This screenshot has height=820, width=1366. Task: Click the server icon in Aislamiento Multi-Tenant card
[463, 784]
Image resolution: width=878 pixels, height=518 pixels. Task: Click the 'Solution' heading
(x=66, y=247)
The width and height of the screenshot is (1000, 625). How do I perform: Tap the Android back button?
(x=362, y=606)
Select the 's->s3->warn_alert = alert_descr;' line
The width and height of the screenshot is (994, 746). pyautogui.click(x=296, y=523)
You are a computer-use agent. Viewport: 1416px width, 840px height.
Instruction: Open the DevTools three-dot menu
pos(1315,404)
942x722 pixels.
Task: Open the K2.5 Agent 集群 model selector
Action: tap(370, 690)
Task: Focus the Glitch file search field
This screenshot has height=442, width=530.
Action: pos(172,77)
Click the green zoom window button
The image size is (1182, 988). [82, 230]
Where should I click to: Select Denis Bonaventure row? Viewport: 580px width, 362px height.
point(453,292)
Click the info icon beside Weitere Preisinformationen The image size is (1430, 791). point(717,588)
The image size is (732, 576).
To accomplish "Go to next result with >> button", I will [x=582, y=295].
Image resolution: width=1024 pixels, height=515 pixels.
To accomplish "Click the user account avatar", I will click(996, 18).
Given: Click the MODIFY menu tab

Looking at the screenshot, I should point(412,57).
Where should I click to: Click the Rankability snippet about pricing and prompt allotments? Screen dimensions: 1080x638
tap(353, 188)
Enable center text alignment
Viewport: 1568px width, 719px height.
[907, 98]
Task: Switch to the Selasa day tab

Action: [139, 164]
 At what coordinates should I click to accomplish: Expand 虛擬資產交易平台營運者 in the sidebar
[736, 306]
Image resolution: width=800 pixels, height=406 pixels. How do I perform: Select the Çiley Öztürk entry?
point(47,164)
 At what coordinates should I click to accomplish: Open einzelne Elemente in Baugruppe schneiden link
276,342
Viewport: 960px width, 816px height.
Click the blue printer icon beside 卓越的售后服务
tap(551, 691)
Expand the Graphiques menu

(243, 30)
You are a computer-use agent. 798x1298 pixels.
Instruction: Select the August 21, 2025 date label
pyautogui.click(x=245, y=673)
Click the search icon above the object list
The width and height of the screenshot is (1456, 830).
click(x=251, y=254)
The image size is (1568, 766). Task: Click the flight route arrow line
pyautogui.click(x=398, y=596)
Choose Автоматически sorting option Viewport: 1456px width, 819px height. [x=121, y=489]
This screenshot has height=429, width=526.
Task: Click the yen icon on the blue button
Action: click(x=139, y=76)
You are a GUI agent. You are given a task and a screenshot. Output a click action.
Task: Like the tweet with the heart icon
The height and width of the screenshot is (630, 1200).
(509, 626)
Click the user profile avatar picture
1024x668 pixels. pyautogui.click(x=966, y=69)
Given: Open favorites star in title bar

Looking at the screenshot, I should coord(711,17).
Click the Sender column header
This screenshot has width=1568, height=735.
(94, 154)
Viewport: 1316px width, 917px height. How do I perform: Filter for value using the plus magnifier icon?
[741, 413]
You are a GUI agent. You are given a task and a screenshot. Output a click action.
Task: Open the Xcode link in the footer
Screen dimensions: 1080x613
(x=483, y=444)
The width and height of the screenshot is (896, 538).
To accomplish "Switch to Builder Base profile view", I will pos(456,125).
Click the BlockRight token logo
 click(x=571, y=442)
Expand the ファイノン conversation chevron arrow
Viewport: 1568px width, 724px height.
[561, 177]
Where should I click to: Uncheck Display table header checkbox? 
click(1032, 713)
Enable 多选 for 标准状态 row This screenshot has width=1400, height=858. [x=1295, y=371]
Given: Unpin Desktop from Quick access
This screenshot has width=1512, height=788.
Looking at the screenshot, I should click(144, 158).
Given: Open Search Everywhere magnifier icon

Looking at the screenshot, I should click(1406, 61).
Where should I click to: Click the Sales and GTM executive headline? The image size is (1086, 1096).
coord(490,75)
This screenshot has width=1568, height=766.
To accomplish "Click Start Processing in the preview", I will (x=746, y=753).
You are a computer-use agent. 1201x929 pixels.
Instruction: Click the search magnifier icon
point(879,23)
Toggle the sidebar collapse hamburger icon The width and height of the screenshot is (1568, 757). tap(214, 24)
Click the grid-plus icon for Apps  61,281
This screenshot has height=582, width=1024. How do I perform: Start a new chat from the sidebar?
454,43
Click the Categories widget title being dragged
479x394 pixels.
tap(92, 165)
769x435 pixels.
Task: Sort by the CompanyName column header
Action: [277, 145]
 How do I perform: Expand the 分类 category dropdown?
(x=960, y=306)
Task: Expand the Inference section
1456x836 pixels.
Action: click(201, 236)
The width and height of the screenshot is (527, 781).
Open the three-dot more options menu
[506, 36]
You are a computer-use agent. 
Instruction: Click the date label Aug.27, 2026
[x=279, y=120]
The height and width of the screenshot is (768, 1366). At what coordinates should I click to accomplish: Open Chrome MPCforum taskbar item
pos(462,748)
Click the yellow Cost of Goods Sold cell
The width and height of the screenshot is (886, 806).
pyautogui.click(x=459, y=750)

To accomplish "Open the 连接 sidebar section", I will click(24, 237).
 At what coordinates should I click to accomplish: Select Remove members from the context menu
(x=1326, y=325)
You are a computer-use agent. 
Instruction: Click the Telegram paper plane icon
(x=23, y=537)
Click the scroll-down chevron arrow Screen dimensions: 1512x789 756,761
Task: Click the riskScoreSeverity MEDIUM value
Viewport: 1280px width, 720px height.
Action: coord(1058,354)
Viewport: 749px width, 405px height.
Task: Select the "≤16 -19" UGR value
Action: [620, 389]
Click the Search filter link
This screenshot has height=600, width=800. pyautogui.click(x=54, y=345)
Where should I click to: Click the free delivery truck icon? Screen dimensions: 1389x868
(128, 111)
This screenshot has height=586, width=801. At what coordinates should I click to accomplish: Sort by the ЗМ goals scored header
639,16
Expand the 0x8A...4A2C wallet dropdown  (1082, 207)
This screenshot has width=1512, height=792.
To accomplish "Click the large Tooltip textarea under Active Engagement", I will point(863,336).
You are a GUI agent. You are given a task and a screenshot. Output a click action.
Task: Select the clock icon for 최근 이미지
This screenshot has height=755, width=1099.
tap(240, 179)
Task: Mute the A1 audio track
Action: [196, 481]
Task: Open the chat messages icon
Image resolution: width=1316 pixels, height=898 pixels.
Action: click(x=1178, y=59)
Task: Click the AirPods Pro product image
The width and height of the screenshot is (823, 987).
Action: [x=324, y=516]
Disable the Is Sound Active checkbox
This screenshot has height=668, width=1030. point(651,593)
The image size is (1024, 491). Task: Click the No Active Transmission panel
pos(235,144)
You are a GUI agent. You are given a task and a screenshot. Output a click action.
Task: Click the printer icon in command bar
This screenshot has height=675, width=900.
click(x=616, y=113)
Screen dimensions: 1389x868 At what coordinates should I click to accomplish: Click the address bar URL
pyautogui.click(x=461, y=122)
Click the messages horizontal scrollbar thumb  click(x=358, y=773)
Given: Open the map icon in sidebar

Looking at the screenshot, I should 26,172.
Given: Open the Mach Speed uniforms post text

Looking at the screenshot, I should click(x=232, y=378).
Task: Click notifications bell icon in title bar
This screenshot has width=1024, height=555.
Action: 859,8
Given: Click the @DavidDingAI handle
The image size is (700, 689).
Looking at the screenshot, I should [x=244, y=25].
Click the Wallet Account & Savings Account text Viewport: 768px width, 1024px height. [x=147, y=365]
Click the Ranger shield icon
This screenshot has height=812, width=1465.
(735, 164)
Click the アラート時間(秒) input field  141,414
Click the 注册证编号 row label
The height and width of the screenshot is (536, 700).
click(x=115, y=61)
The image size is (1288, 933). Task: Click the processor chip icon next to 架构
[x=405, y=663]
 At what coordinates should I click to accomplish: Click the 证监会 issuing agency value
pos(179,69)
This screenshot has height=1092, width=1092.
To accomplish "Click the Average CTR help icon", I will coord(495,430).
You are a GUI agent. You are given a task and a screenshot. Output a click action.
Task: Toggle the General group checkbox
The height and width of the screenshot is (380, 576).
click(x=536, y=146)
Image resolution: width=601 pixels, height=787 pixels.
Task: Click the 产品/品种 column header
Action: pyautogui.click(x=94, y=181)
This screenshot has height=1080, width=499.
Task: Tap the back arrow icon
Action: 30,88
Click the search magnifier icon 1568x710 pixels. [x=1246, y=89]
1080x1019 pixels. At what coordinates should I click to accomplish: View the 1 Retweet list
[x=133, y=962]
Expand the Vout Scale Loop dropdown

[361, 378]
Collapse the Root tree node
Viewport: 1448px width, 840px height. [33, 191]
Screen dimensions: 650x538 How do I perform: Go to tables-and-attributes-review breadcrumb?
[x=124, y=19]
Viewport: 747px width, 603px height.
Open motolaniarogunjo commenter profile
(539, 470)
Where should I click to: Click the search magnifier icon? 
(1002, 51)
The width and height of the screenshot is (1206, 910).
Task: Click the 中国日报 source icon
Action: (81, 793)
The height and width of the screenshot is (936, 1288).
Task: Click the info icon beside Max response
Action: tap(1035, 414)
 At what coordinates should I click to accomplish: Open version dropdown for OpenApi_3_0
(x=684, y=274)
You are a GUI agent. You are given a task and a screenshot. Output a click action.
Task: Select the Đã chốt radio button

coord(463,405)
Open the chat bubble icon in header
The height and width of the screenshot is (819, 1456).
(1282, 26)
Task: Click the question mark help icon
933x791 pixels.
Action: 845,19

★ ★ ★ ★ ★

- _Consignes à suivre_:
Mettez sous forme de liste numérotée la partie des entrées qui commence à la ligne contenant « At what coordinates should I click to accomplish: Open version » et se termine à la fin des entrées, ces deux bornes étant incluses. Omettez les lignes vides.

- _Résultat attendu_:
1.  At what coordinates should I click to accomplish: Open version dropdown for OpenApi_3_0
2. (x=684, y=274)
3. You are a GUI agent. You are given a task and a screenshot. Output a click action.
4. Task: Select the Đã chốt radio button
5. coord(463,405)
6. Open the chat bubble icon in header
7. The height and width of the screenshot is (819, 1456).
8. (1282, 26)
9. Task: Click the question mark help icon
10. 933x791 pixels.
11. Action: 845,19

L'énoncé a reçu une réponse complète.